4. UAE Dirham (AED) – 76.16
AED firms to 76.1567; six-month forward is 77.41, implying 3.2 % annualised rupee softness. UAE salary inflows remain anchored to formal banking, keeping the pair quietly stable.
5. Qatari Riyal (QAR) – 76.74
QAR holds at 76.7417; 12-month forward is 79.64, a 4.2 % annualised gap—virtually identical to SAR and AED, underscoring uniform Gulf-peg calm.
6. Kuwaiti Dinar (KWD) – 915.78
KWD gains to 915.7751 on the firmer USD cross. Twelve-month forwards at 958.14 equate to 4.6 % annualised PKR weakness—marginally wider than GCC peers owing to thinner dinar liquidity.
7. Australian Dollar (AUD) – 196.86
The “Aussie” rebounds to 196.86 as iron-ore steadies above $105/t. One-year forward is 203.03, implying 3.1 % annualised rupee deprecation—almost flat against the SAR curve, confirming commodity-driven moves.
8. Canadian Dollar (CAD) – 205.19
The “Loonie” firms to 205.19 as WTI crude hovers near $76/bbl. Twelve-month forwards at 215.93 still pencil out to 5.2 % annualised rupee softness, but importers of prairie pulses are said to have covered February shipments early, capping further CAD gains.
Other Major Currencies
Euro opens at 330.95, up 0.5 % on the week after softer German CPI data; one-year forward is 349.13, translating into 5.5 % annualised rupee weakness. Japanese yen remains the cheapest major at 1.79 per unit, but forwards price 6.4 % annualised PKR decline—the steepest among G-10 pairs.

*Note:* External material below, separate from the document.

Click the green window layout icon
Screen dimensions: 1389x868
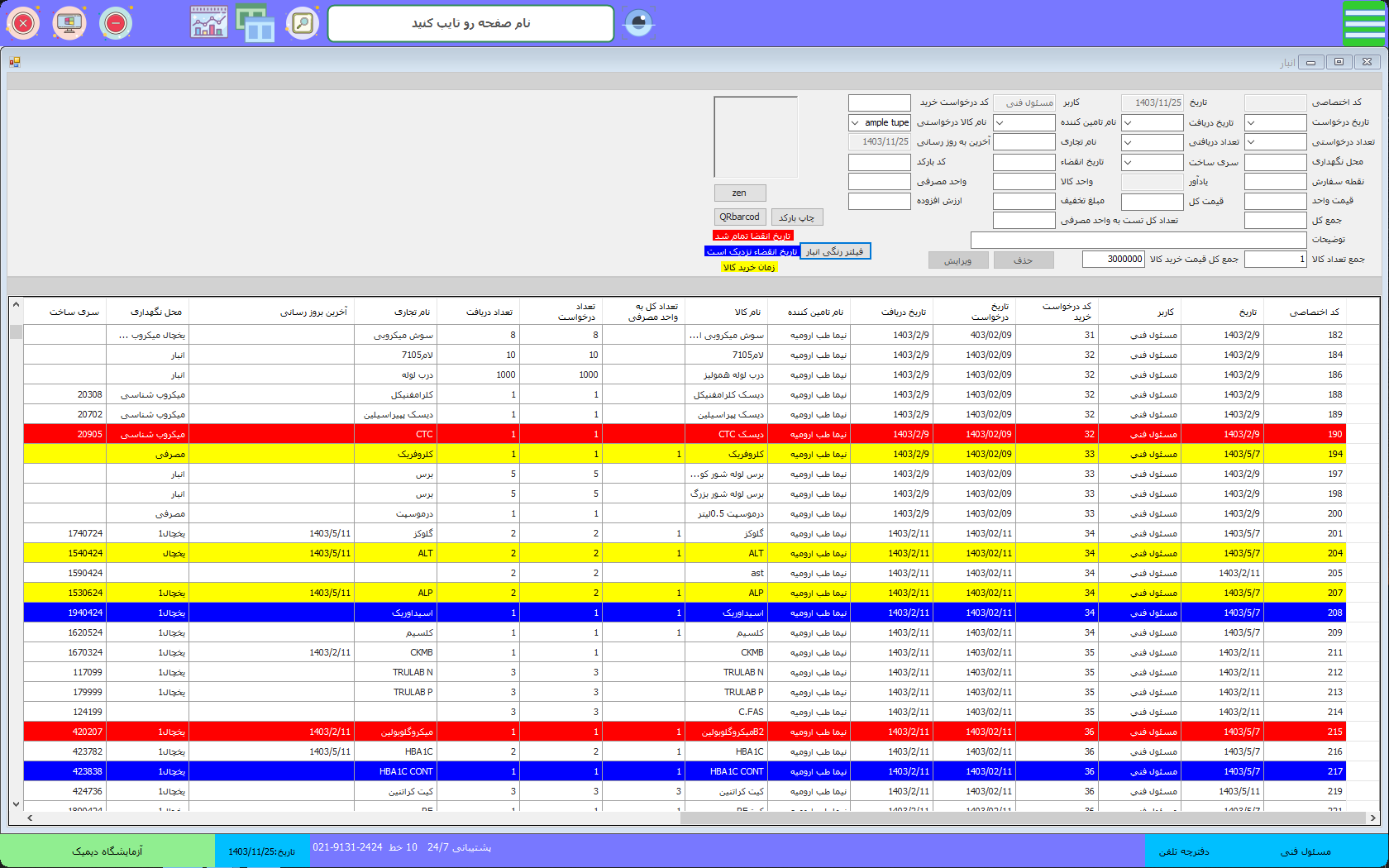pos(255,23)

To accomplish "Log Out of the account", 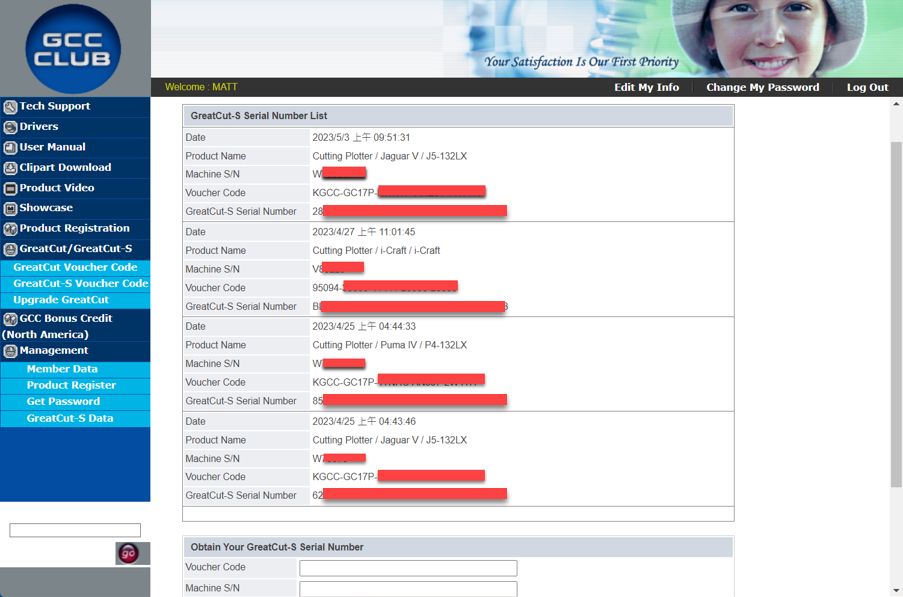I will 867,87.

Swiss franc is 360.47; Singapore dollar 220.19; Swedish krona 31.44; Norwegian krone 29.07; Danish krone 44.31; New Zealand dollar 169.02; Chinese yuan 40.33; Turkish lira 6.43; Russian ruble 3.62; Indian rupee 3.10; Bangladeshi taka 2.29—all inside well-worn ranges and implying no event-risk premium ahead of the IMF’s first-quarter 2026 review.
Market Context & Outlook
The uniformly slender forward premiums—barely 4–5 % annualised even for the least-liquid pairs—tell currency desks that both importers and exporters believe the State Bank has enough cover to defend the rupee through the winter remittance season. Reserves have risen to $21.26 billion, while the real effective exchange rate (REER) slipped to 98.2 in November, a level the IMF considers “competitive but not undervalued.” Unless oil spikes above $90 or political noise disrupts the Fund programme, traders expect the USD currency rate to remain hand-cuffed to the 278–282 corridor for the opening quarter of 2026, dragging the rest of the currency mosaic along in its slipstream.